The Friday Photo: Great Wall of China

Even after the Terracotta Warriors and Tiger Leaping Gorge, the Great Wall of China really does take your breath away. First built more than two millennia ago, it winds away over the top of the mountains, whipped by desert winds, as far as the eye can see.

The Great Wall of China seen through the gate of a guardpost.

And it’s easy to imagine, standing in the frigid guardhouses in air so cold the water in your bottle freezes, the terror and tedium of the guards that walked those walls, waiting for nomad raiders or poor revolutionaries to break their way across its vast expanse.


3 Responses

  1. Lovely photos. We have not yet had the opportunity to visit the great wall. I really want to go though 🙂

  2. Bob Shaw says:

    I was there back in 1985. If you want to see the REAL wall you have to walk quite a ways to get to where it isn’t being rebuilt for the tourists. I walked to the left. I’m not sure how far you have to go to the right to find the REAL wall.

    Foreigners think of it as some sort of national monument but the Chinese I traveled with said it was a symbol of repression and slavery.

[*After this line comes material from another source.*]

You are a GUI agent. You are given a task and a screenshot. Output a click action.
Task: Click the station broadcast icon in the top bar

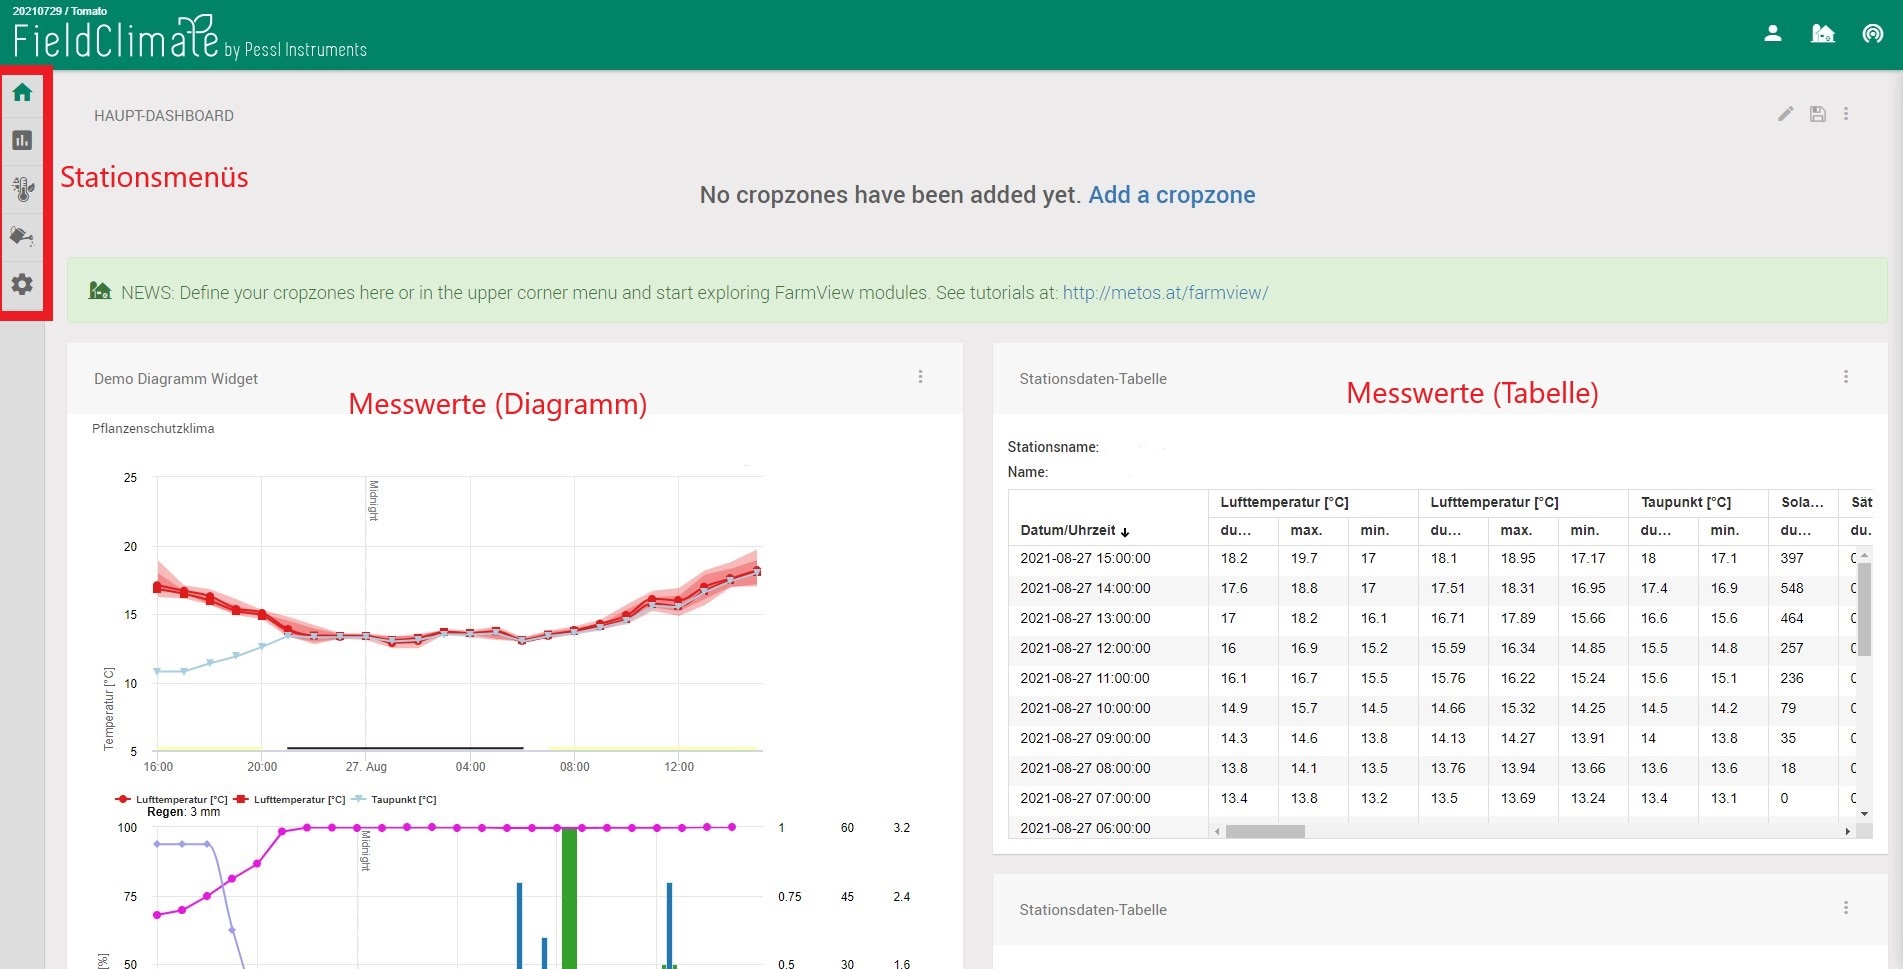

    Thousands if not hundreds of thousands died building it. Their bodies were thrown into the wall and they kept on building.

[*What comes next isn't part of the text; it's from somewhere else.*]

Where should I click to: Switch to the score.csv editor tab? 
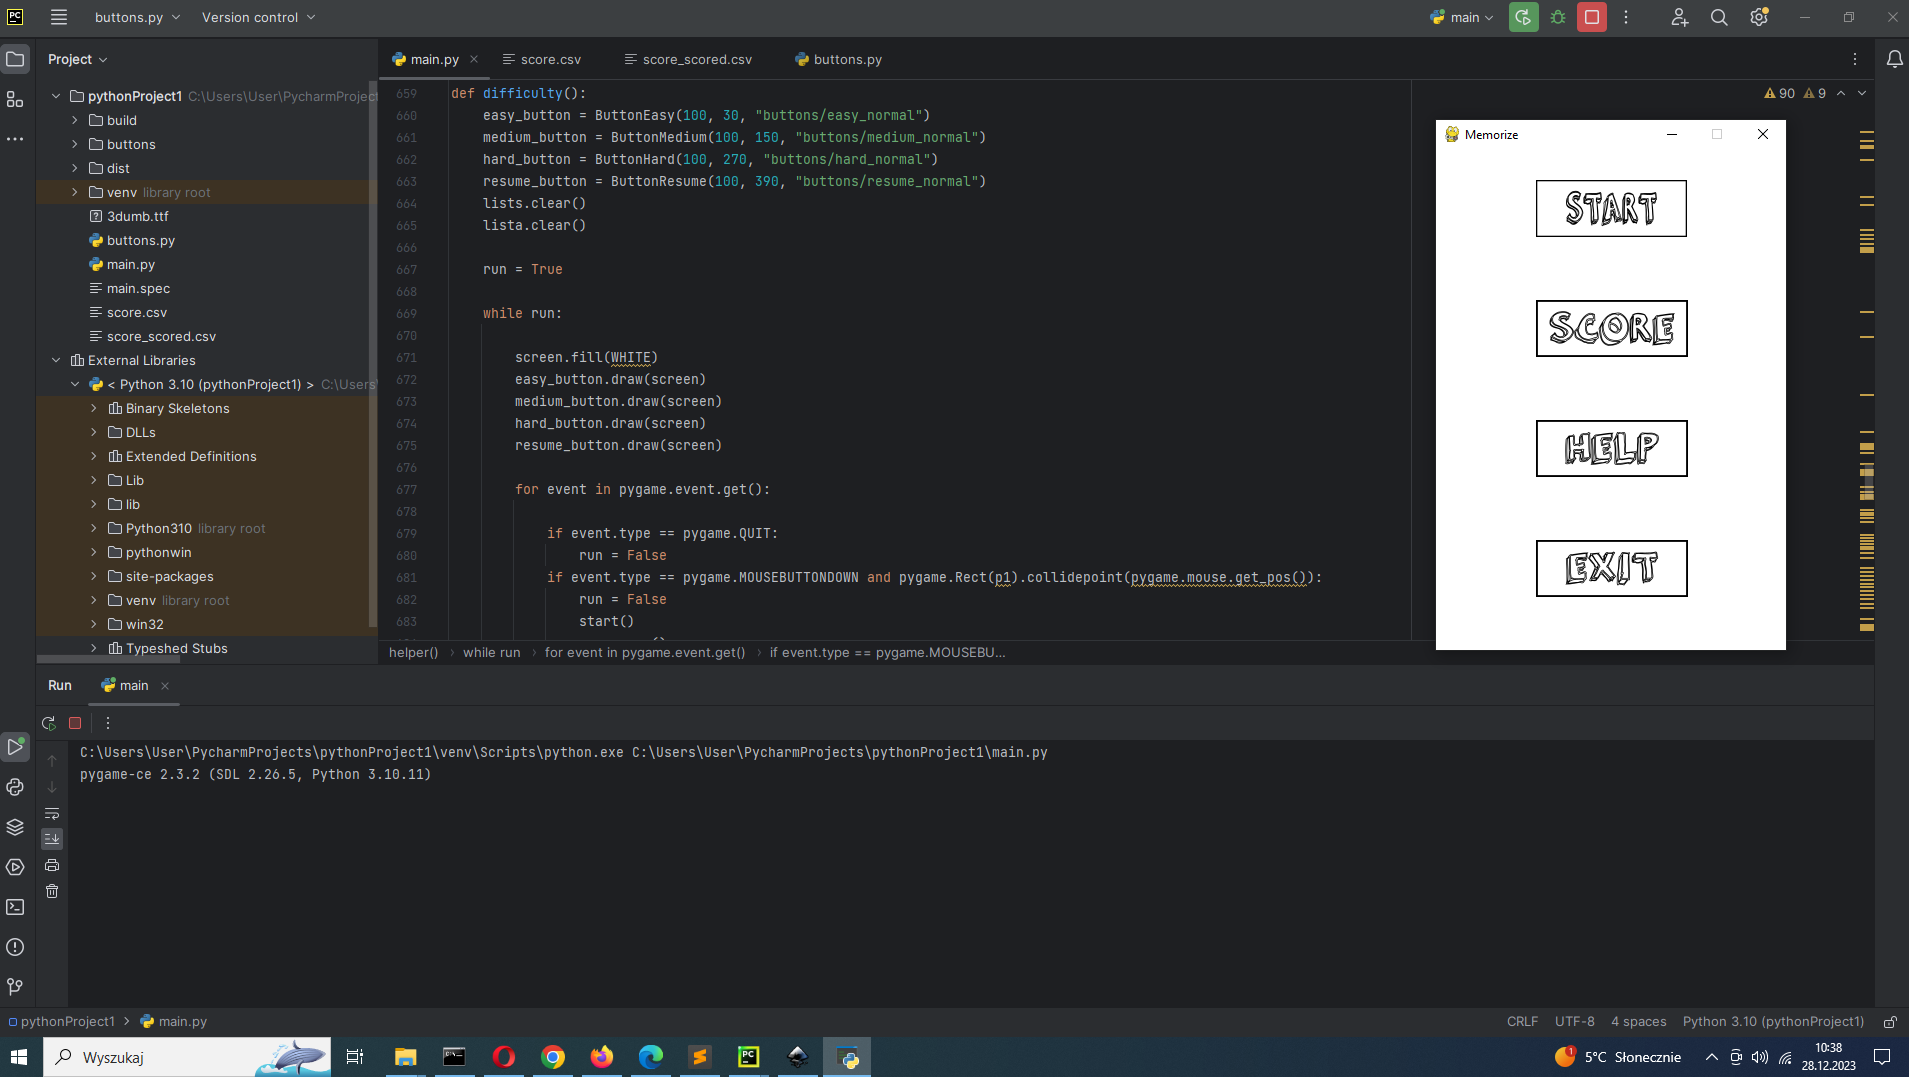point(550,59)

    If you go, be sure and eat in the American restaurant not the Chinese. The Chinese Restaurant is full of Americans and the American is full of Chinese.

    I had a great time dining with Chinese families. Lots of smiling and laughing and sharing of food. The Chinese are wonderful people.

    • Theodora says:

      100% with you on how wonderful the Chinese are, Bob. And, yes, since Shi Huangdi started on it in 200BC it’s cost many hundreds of thousands of lives.

      They’re rebuilding or have rebuilt vast stretches of it now — I imagine you wouldn’t recognise it. This bit is on the Badaling stretch but quite a long way from the main tourist part — it’s by where the peasant revolt broke through in the 1650s. To the right of the break, the wall has been rebuilt for a mile or so, I’d guess. To the left, it’s still pretty ruinous. So you can choose, as you did, which way to go.

      I’d have loved to seen China in the 80s. Must have been fascinating. And incredibly different from how it is today.